The Vasculitis Foundation has honored three members for their exceptional work and support towards the mission of the VF. The awards were presented during the 2015 International Vasculitis Symposium, held in Jacksonville, Florida, June 19-21.
l-r: Elaine Holmes and Dr. Elizabeth Brant, VF Fellow
The Spirit Award was established in 2006 in honor of Bruce, longtime VF member and volunteer of the organization who led the way in connecting patients and family members with the educational and support resources needed to live successfully with vasculitis. Early on Bruce recognized the critical importance of patients becoming their own experts in understanding their vasculitis and how to best manage the disease.
Elaine organizes dynamic, informative programs for meetings that are greatly appreciated by her members. Her personal outreach, genuine concern and compassion for newly diagnosed patients and all the members of her group is legendary and her dedication and support of the VF is truly appreciated. Elaine continues to set the bar for VF Chapter leaders with her vibrant enthusiasm to meet the needs of her Chapter members.
2015 VF Online Patient Advocate Award
Marianne Vennitti, co-founder of Alliance for Cryoglobulinemia, was honored with the VF’s first-ever, “VF Online Patient Advocate Award”. Vennitti was recognized for successful efforts to use social media to raise awareness about Cryoglobulinemia, and other vasculitic diseases.

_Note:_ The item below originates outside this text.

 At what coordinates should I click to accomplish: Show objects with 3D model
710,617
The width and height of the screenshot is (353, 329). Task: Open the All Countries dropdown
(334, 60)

Patient advocacy plays a big role in the world of rare disease. As the industry has developed, it has become clear that patients really do need to be at the heart of the industry and specifically research. The VF strives to be a vein to the heart of vasculitis research for patients; bringing the voice of patients, researchers, and industry together. We encourage new and innovative approaches to improve disease awareness, patient care support, and education. In recent years we have been able to reach more patients by breaking down geographic barriers with the use of online platforms such as Facebook, Twitter, and LinkedIn. None of this would be possible without the knowledge and support of committed patients working to connect more patients to the resources they need.
The experience of chronic illness has not hindered Marianne’s thirst for knowledge, but rather empowered her to become and advocate for patients with vasculitis. Marianne is taking the word about rare disease and Cryoglobulinemia, to the masses and uniting patients to resources, raises awareness of vasculitis and the need for more research.
2015 Raising Vasculitis Awareness Star
Allison Lint Boyt is the recipient of the VF’s “2015 Raising Vasculitis Awareness Star” for her work on the Violin 4 Vasculitis 50-state Awareness Project. Over the past 4 years, Allison has performed concerts in over 25 states and raised almost $5,000 for the VF.
The Vasculitis Foundation works to support positive change in the lives of people who live with vasculitis. For this reason, the VF created the Raising Vasculitis Awareness Star award. This award honors individuals for taking vasculitis awareness to new heights. In 2011 Allison, a professional concert violinist began touring the United States to raise awareness of vasculitis, to raise funds for the Vasculitis Foundation and to connect patients and their families with others in their local communities. Over the past four years, Allison has performed concerts in over 25 states and raised almost $5,000 for the VF.